Tom, these are great recollections of your neighbors! My childhood house was just like the Fosters’, a corner lot with the entrance to my father’s medical office on the side street. I never knew of anyone else who had an arrangement like ours, so it was nice to learn about the Fosters. When you went back 17 years later, was it still a medical office?
No. I think what happened was that whether it was Dr. Foster or a subsequent owner, the use was abandoned. I suspect that zoning laws changed, too, to prohibit professional offices in single family residences in the city because the only parking was on street. If so it would be more than a little ironic because in Dr. Foster’s practice, as he told my dad, a good number of his patients walked to the office.

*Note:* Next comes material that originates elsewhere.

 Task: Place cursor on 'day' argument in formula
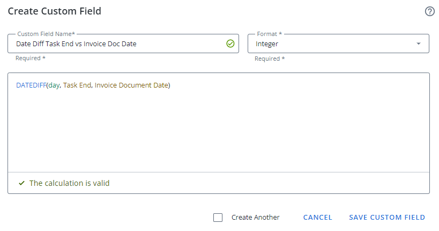coord(54,85)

I love your childhood recollections about your neighbors, Tom. Talking over the fence and retrieving a ball that landed in someone’s backyard (although in my son’s case, the neighbor’s’ dog bit him) — those are the type of memories I have cherished raising my kids and living in the same neighborhood for 45 years.
Thanks, Laurie. A few years back, prior to moving to my current residence, I lived in house with a postage stamp-sized lot. One of my neighbors was a young family – three boys between about 6 and 11 – and I was the neighbor greeting those boys when they came to retrieve errant kicks.